DATA EXTRACT START

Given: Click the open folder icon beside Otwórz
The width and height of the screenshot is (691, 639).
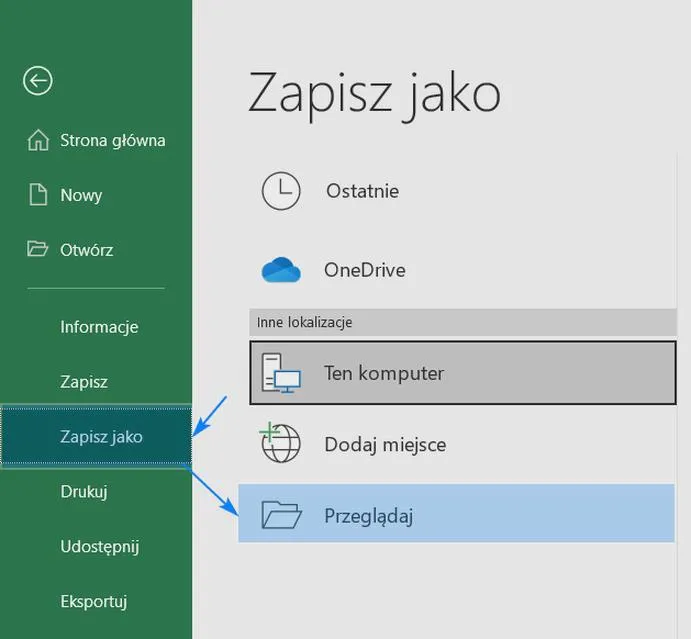Looking at the screenshot, I should (x=37, y=249).
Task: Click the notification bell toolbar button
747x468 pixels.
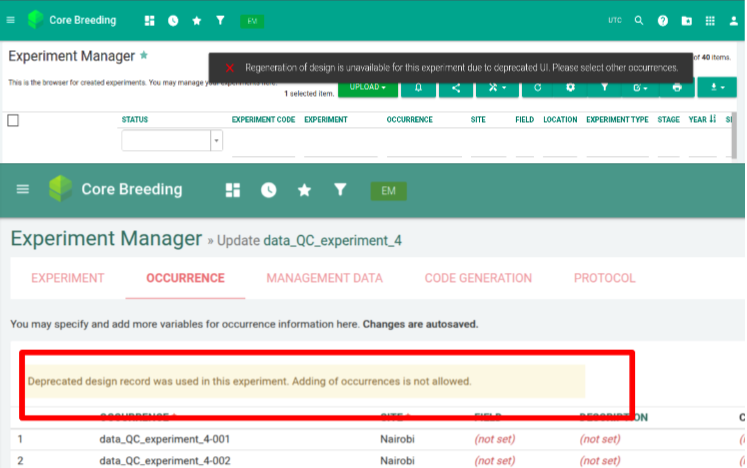Action: 417,88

DATA EXTRACT END

**WORK REQUIRED**
All lines above with "Click" in them should be returned.

**OUTPUT OF THE EXERCISE**
Given: Click the open folder icon beside Otwórz
Task: Click the notification bell toolbar button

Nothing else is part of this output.